Em menos de seis meses, por aí, a fila
começou a encurtar. Surgiram alguns rumores de charlatanice que, de boca em
boca, foram se espalhando de forma irrefreável. Três fatos foram determinantes.
O primeiro e menos importante que pôde
justificar o distanciamento da clientela foi a presença inesperada da polícia,
de fraque e cartola, trazida por um consulente que levou o terceiro maior calote
de toda sua vida. Aconteceu assim: José Cassiano de Melo, comerciante de calçados,
era casado com Maísa Melo. Esta, no ambiente de trabalho, apaixonou-se
perdidamente por Clériston Aguiar, um empregado da loja. A firma foi desfalcada
pelos amantes que, não bastando a traição e o surrupio da quase a totalidade da
mercadoria, fugiram, deixando José Cassiano de Melo com um comércio falido e
com a responsabilidade da criação dos cinco filhos do casal.
Completamente transtornado – e ferrado
financeiramente –, José Cassiano procurou ajuda espiritual com o casal Celeste
e Carmelo Galvão.
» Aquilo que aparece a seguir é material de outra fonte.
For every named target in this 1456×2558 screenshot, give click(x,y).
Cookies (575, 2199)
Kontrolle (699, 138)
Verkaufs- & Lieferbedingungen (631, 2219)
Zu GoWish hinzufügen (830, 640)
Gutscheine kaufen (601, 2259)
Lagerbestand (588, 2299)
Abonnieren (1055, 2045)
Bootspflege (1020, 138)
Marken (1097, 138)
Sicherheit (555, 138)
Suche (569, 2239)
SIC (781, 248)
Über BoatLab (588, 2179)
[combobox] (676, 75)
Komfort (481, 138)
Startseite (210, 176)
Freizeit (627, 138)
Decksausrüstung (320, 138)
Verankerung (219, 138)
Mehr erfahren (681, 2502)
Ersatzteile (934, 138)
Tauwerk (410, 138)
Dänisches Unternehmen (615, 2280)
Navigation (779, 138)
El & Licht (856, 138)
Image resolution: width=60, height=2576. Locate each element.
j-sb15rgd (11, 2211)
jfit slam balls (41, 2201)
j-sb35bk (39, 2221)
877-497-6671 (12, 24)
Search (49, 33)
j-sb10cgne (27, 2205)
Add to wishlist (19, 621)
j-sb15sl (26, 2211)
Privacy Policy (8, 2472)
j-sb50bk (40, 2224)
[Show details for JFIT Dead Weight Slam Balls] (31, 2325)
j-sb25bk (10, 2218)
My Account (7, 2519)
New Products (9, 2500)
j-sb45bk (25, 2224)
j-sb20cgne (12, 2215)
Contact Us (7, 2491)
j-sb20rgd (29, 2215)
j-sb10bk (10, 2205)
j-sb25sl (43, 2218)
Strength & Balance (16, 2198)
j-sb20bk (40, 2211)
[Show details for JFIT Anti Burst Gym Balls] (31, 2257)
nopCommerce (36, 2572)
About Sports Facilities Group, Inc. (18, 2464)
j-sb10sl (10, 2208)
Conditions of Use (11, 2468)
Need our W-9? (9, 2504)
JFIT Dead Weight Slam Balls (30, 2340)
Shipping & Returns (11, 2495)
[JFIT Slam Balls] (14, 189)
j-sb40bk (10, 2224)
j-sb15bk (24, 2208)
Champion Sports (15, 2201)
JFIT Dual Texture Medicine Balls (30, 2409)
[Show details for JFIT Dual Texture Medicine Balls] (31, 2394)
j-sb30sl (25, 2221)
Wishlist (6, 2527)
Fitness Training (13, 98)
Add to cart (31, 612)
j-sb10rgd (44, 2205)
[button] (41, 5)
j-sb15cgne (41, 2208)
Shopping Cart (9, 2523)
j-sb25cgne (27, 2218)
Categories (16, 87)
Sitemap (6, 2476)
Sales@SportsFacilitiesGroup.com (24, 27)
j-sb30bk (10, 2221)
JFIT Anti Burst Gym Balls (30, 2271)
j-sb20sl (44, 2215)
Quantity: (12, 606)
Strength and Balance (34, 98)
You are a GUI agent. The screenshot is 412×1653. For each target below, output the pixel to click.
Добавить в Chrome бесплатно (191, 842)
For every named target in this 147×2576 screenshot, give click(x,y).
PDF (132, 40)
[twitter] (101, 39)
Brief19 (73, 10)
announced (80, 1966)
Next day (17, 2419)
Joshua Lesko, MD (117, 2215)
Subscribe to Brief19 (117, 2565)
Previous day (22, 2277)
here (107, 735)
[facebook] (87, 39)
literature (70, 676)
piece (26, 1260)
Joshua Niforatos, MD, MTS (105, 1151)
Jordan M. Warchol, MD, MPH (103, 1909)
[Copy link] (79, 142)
Quando lá chegou, por deferência, toda a clientela da fila
foi dispensada por Dina, o auxiliar. Tratava-se de uma situação grave e que
requeria trabalhos especiais que demandariam tempo e sacrifícios.
Nada de baralho, nada de búzios. José
Cassiano de Melo foi levado para outro compartimento da casa. Segundo descreveu
no Boletim de Ocorrência, nos mínimos detalhes, o local parecia o inferno. Nele,
diante de uma imagem do Satanás, rodeado de velas vermelhas, foi compelido a
prestar um juramento ao “das trevas” e, terminada a primeira fase do tratamento,
a entregar dez mil reais em moeda viva aos seus benfeitores Celeste e Carmelo.
E assim foi feito para que, em dez dias, tivesse de volta a esposa, o dinheiro
e os pares de sapatos, botas, tênis e sandálias levados por ela e por
Clériston, o amante. O resultado, livre de surpresas, estava na cara, o que
deixou o pobre José Cassiano de Melo mais corno, mais pobre e mais estúpido. A
última das criaturas, pois!
Não deu em nada! Celeste e Carmelo
tinham amigos na cidade. Foram conselheiros e fazedores de mandingas que,
alegadamente, puderam garantir as vitórias de vereadores e do prefeito nas
eleições. Valeu a máxima do “Só morre pagão quem não tem padrinho”. Desiludido
e acabrunhado, José Cassiano de Melo tratou desair do chão por conta própria.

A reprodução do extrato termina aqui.